→ **THE INPUT**
++++

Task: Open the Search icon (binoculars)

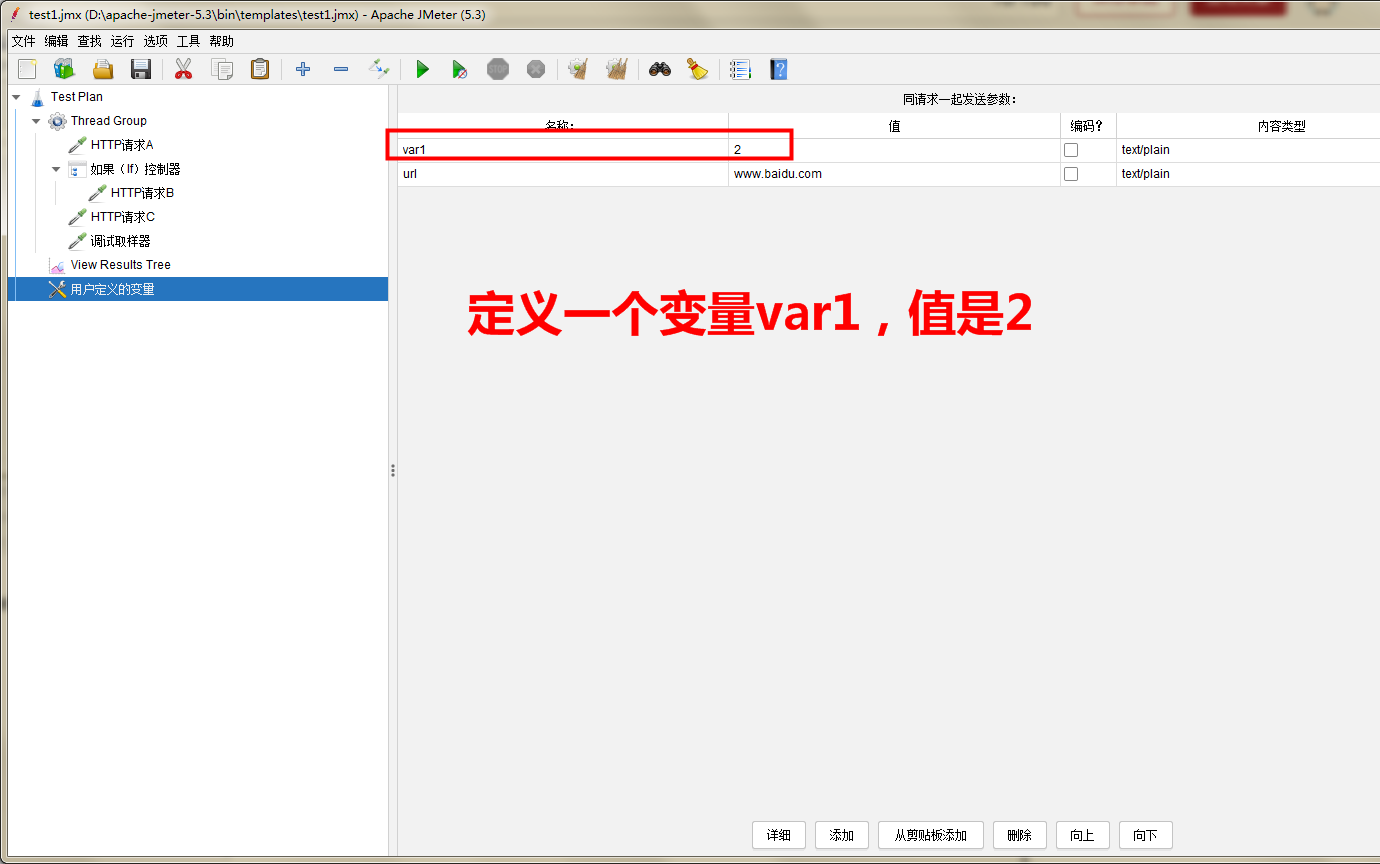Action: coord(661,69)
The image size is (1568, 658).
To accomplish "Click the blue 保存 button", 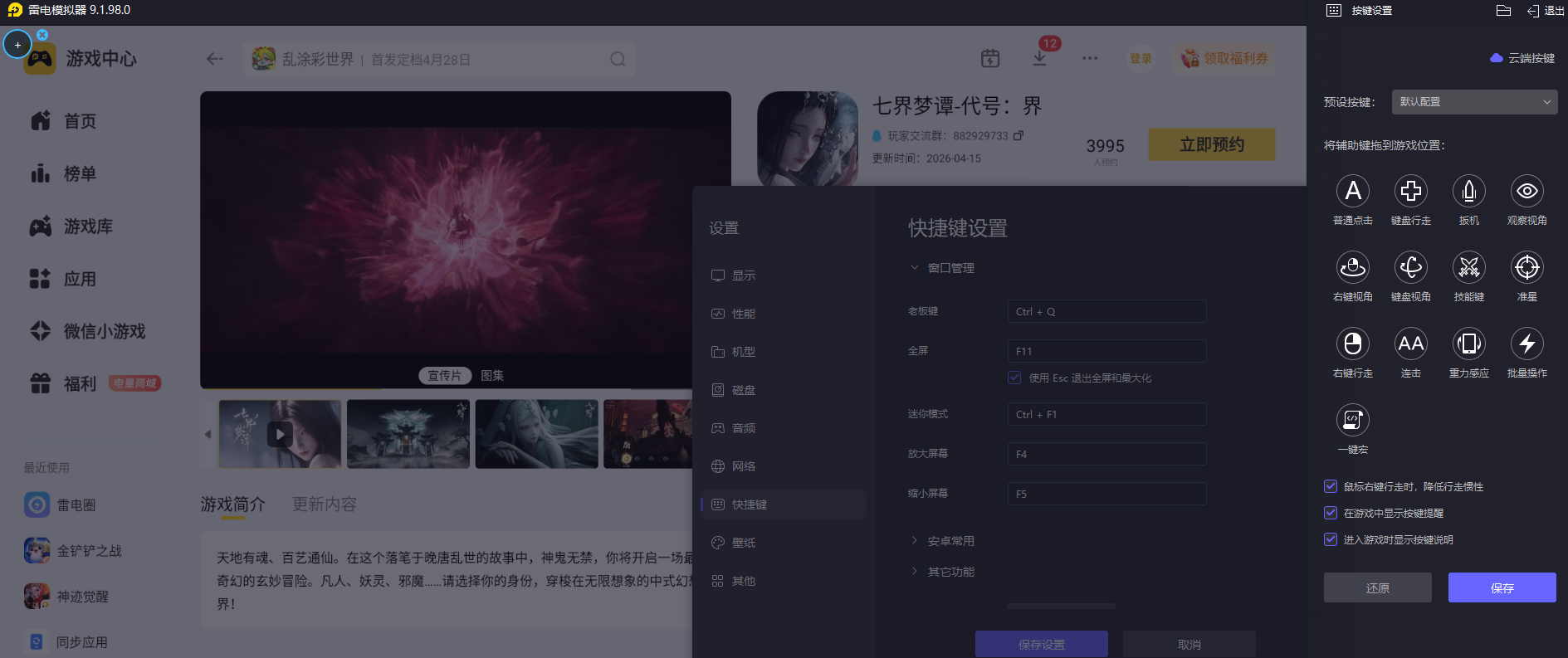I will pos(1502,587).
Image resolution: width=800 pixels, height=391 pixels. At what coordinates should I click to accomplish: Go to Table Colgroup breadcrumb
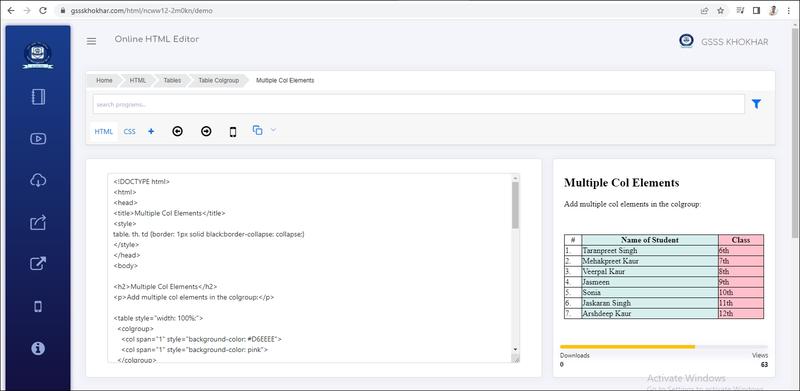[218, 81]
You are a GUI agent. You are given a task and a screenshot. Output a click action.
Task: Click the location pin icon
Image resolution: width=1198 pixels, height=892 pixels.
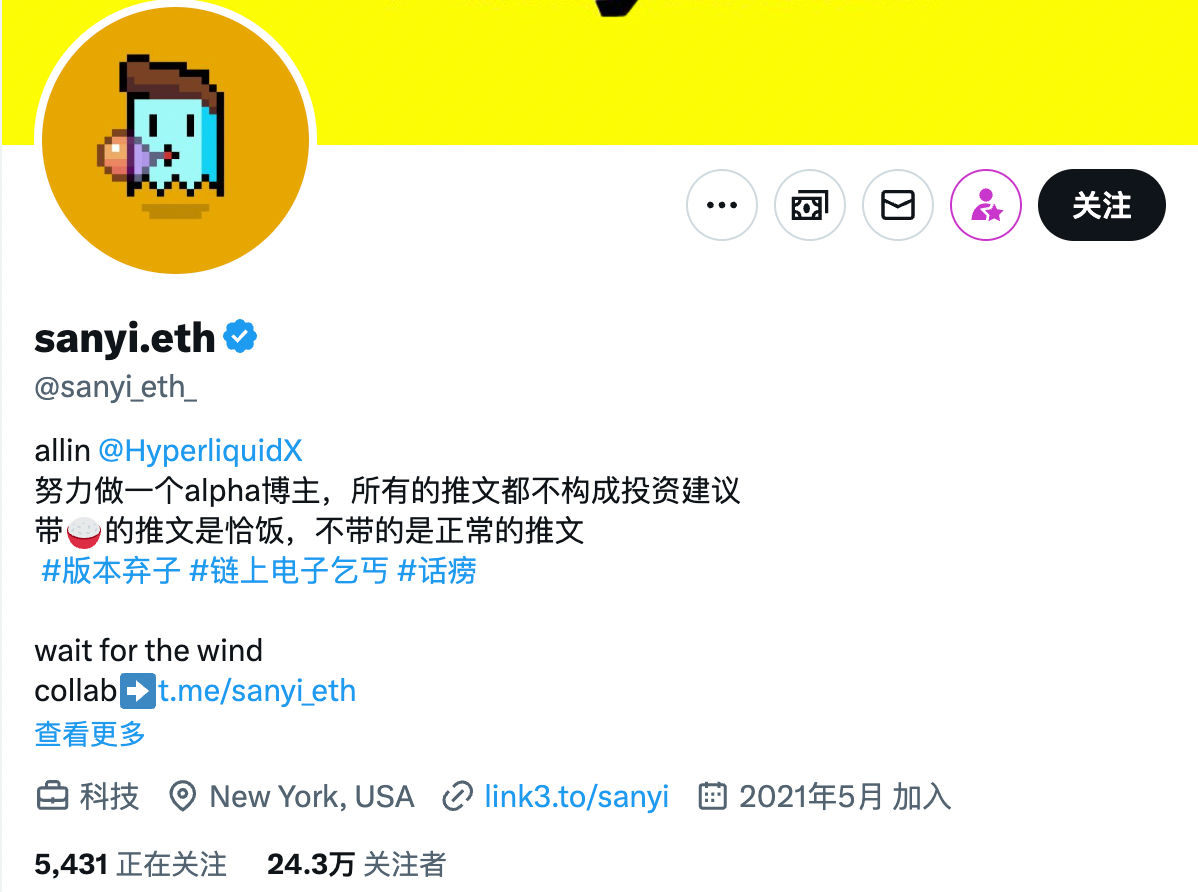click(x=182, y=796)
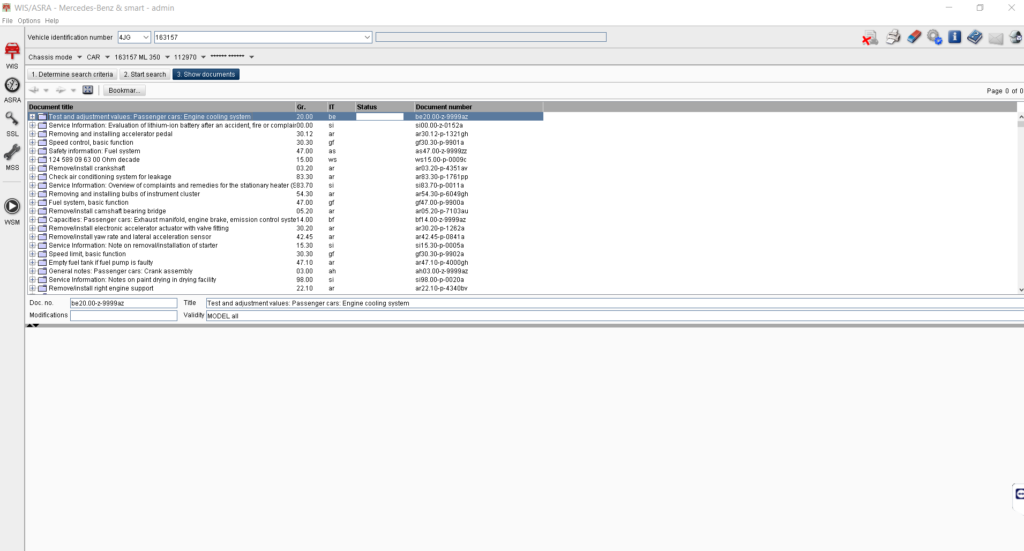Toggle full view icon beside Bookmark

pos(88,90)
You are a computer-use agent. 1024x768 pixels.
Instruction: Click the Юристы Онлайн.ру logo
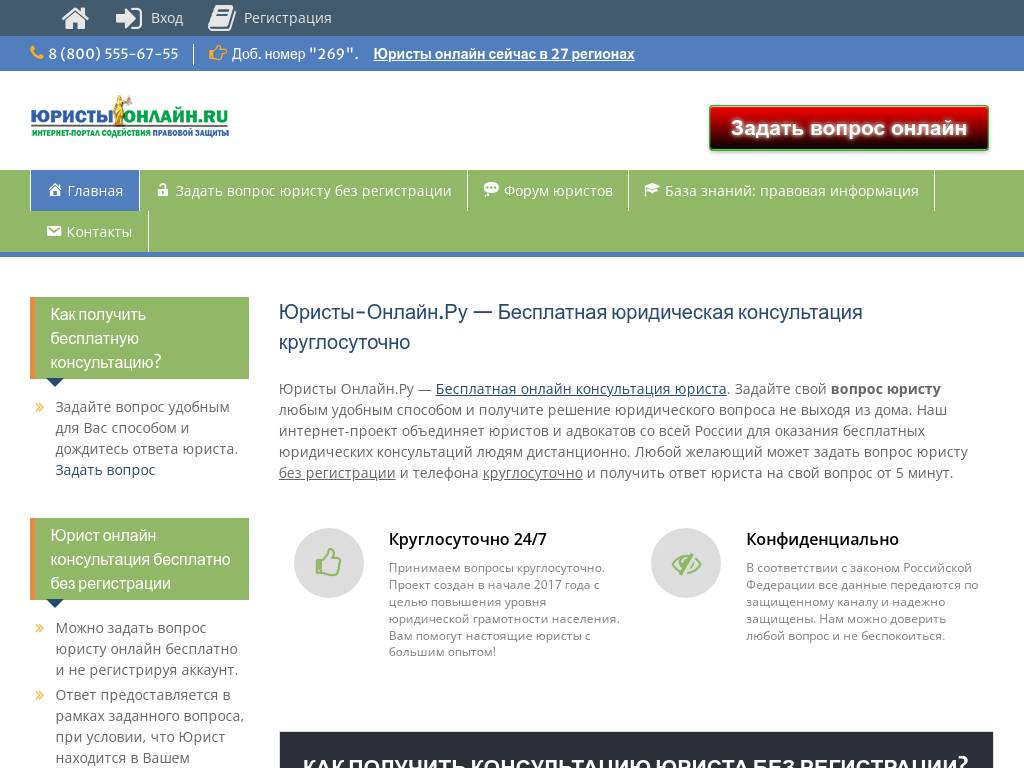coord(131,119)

++++

→ **WORK REQUIRED**
Find how many lines in the material above hold the word "agent", then reply with only that figure.

→ **YOUR SOLUTION**
2